Role of unsteadiness in shear instability: exhalation flow analog

Shear-instabilities at the interface of two fluids, such as the classical Kelvin-Helmholtz (KH) instability, can lead to fluid fragmentation critical in a wide range of physical, environmental, and biological applications. While many insights into such instabilities are derived using the assumption of steady background forcing flow, unsteady impulse flows are ubiquitous in environmental and physiological processes, such as exhalations. Yet, little is understood on the role of unsteadiness in shaping the outcome of the interface's topological change and its destabilization. In this combined theoretical and numerical study, we study the fundamentals of a liquid-air interface exposed to unsteady shear flows that mimic exhalation impulses.
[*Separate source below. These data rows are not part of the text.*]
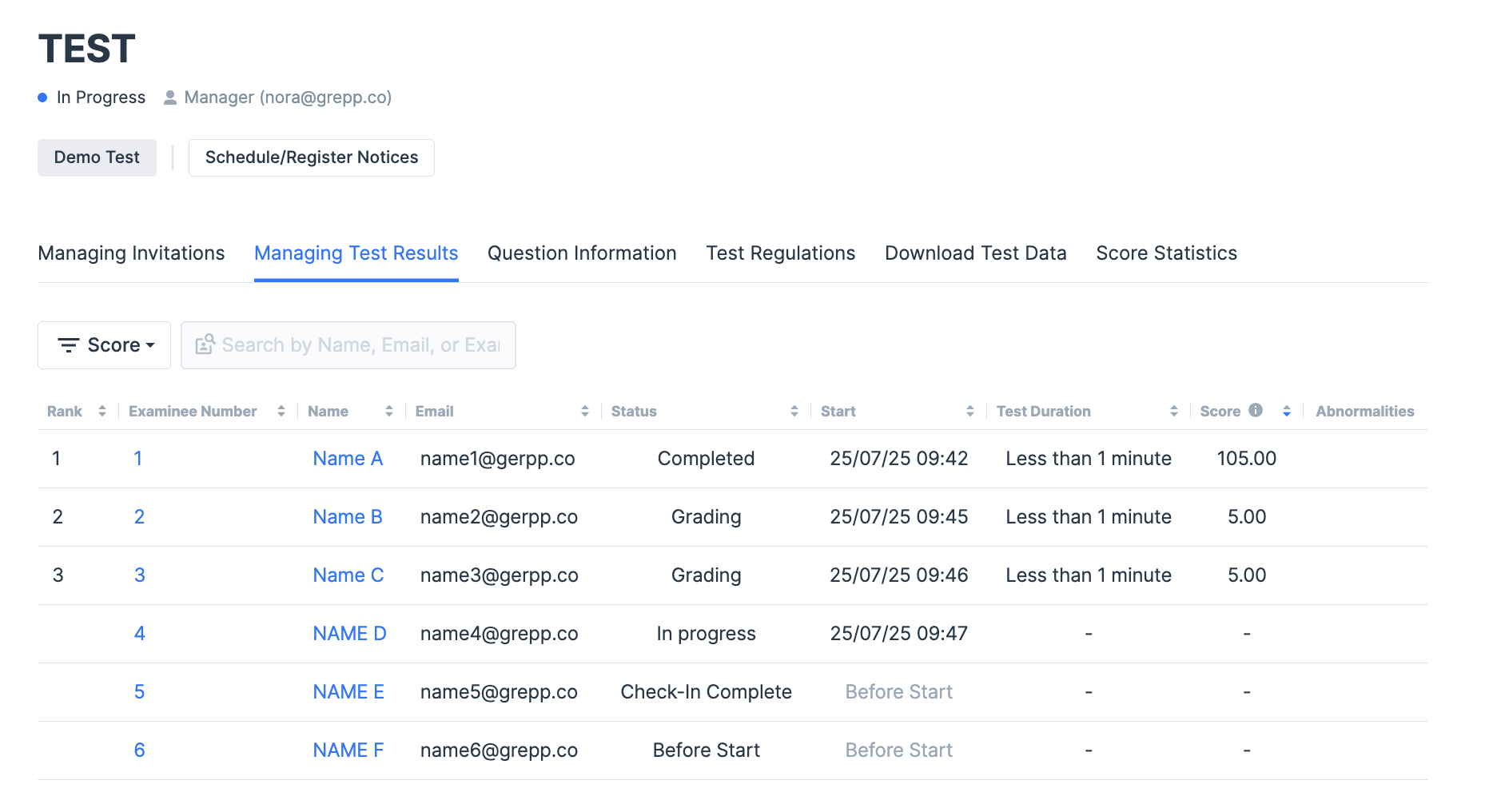Select the Test Regulations tab
The width and height of the screenshot is (1493, 812).
[x=780, y=253]
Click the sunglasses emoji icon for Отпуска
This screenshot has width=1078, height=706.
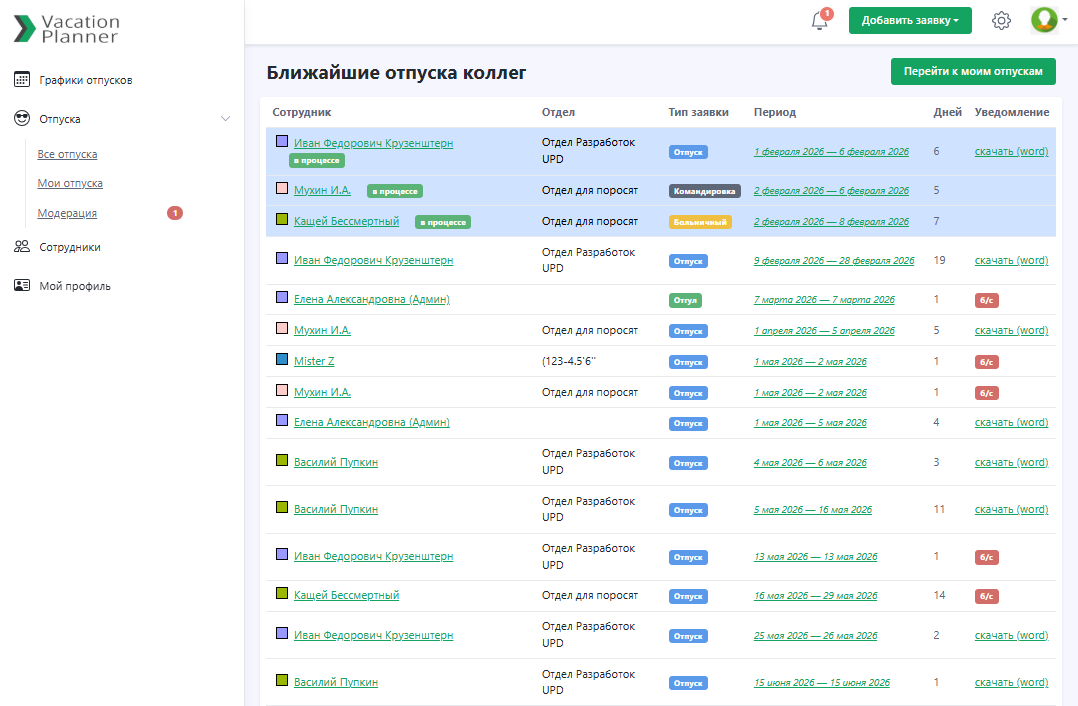click(x=22, y=119)
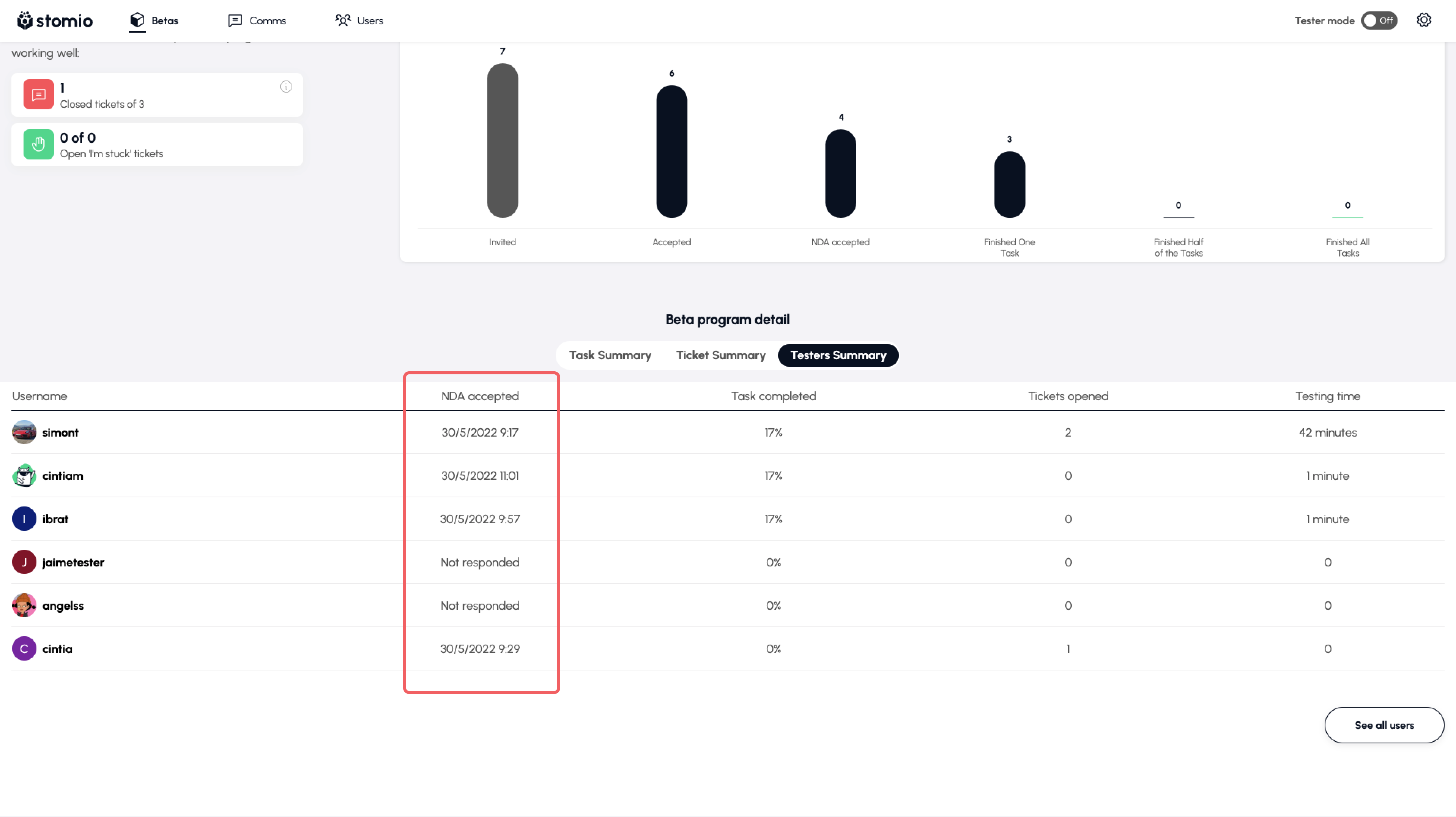The image size is (1456, 817).
Task: Select the Testers Summary tab
Action: 838,355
Evolution of the perturbed interface is formulated as an impulse-driven initial value problem using both linearized potential flow equations and nonlinear boundary integral methods. We show that the unsteadiness of the forcing can lead to surprising outcomes with the amplitude of the interface's inherent gravity-capillary wave being amplified, up to wave-breaking transition by the imparted unsteady flow, even in the equivalent regime that would be stable under classical linear KH theory. We discuss how it is, in fact, the cumulative history of the unsteady forcing that is key to this amplification and transition. The insights gained are discussed in the context of interface distortion and destabilization relevant for mucosalivary fluid fragmentation.